The epitome of wintry mix, just the sort of day when it becomes difficult to remember that we are swinging sunward once more. What is this? we say after dinner, looking up, hands out. Look back, look toward the light: that's shimmer, fine glister, down-dusting: that's snow, even if it's only coming down to dampen the pavement. It's not that we're forgetting. It's that we're out of practice. Maybe snow will make it less grey outside, wishes a student. Brighten the place up a bit. Myself, I think we may be due for some severity.
Today's class revealed to me why I've been having such difficulty with focus: at speeds slower than 1/60 of a second, anyone alive is liable to suffer some degree of camera shake. Oh. So simple? So simple. Get a tripod. Props are allowed. In fact, props are going to be required. Can a window be a mask? Oh, yes, if I have anything to say about it. First up, dream images, and I wonder how creeped out can we get each other with these projects.
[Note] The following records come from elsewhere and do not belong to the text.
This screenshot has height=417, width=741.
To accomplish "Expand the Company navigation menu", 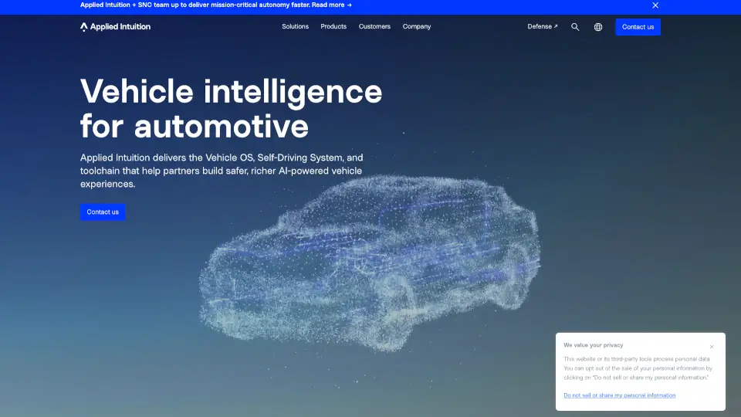I will [x=417, y=27].
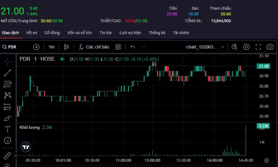Image resolution: width=278 pixels, height=167 pixels.
Task: Take a chart snapshot with camera icon
Action: pyautogui.click(x=270, y=47)
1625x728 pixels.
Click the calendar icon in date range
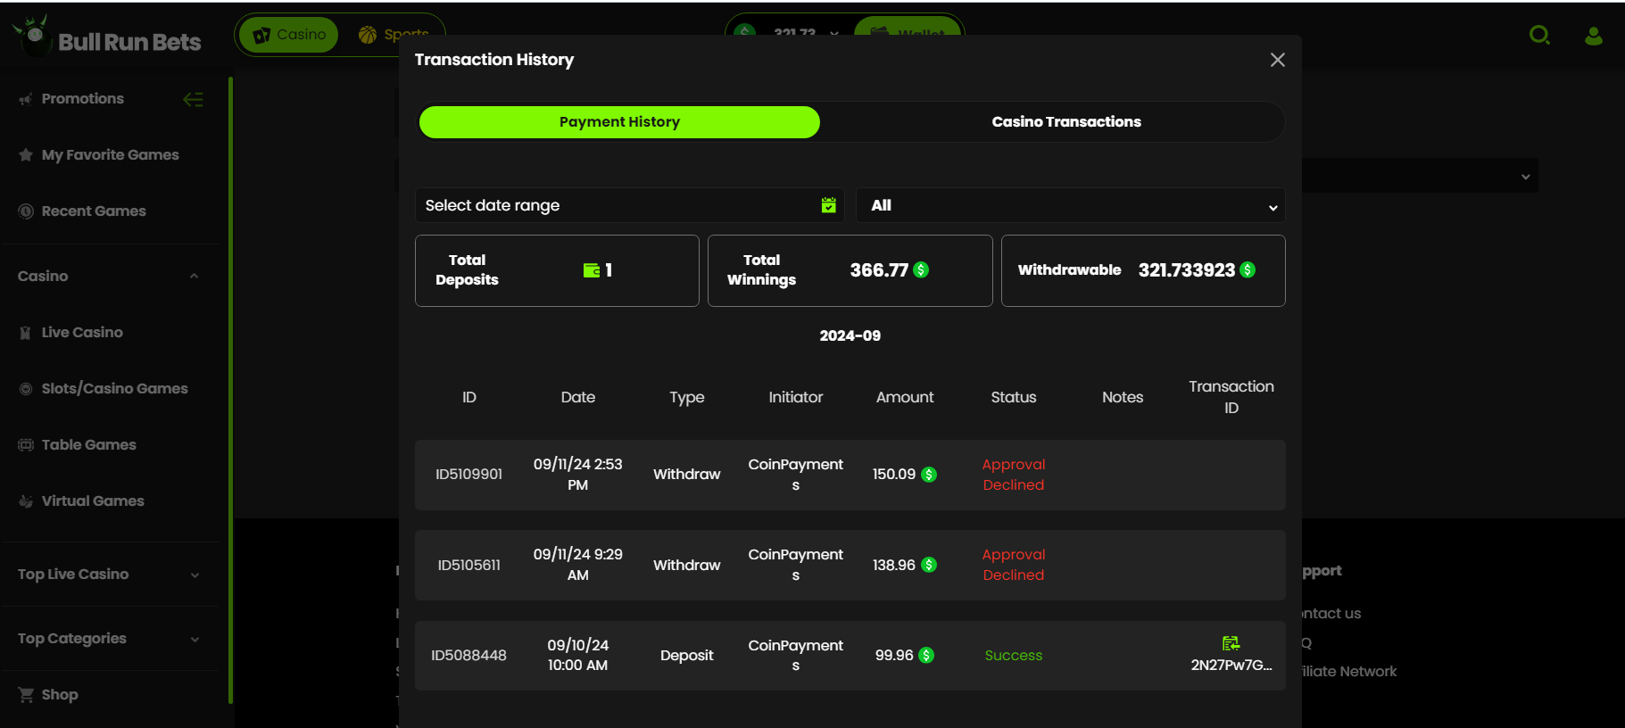pos(829,205)
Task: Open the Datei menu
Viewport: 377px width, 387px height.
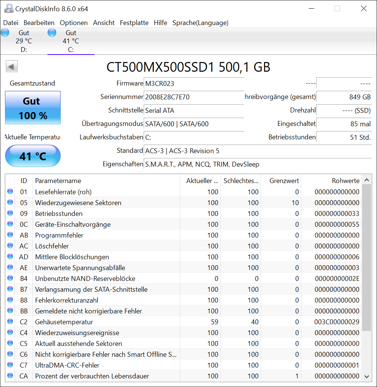Action: [x=10, y=23]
Walking from home to the officehouse, I notice branding where I've not seen it, naming this pole with its color but also marking it not-tree. And though I am so blasted short that I can't get it head-on, and though what light there was today is fading, I try this exposure mess again, and it's not as bad as it has been. Strange how much of my frustration has stemmed, yet again, from expectations that all would be smooth, simple, that I could make a seamless transition, graduate painlessly to the next happy thing. Strange how long it takes me to recognize this pattern, familiar though it is.
Days like today, knowledge tends toward the sere, the searing, the hard to get, the impossible to handle. I'm taking what I can get, where I can get it.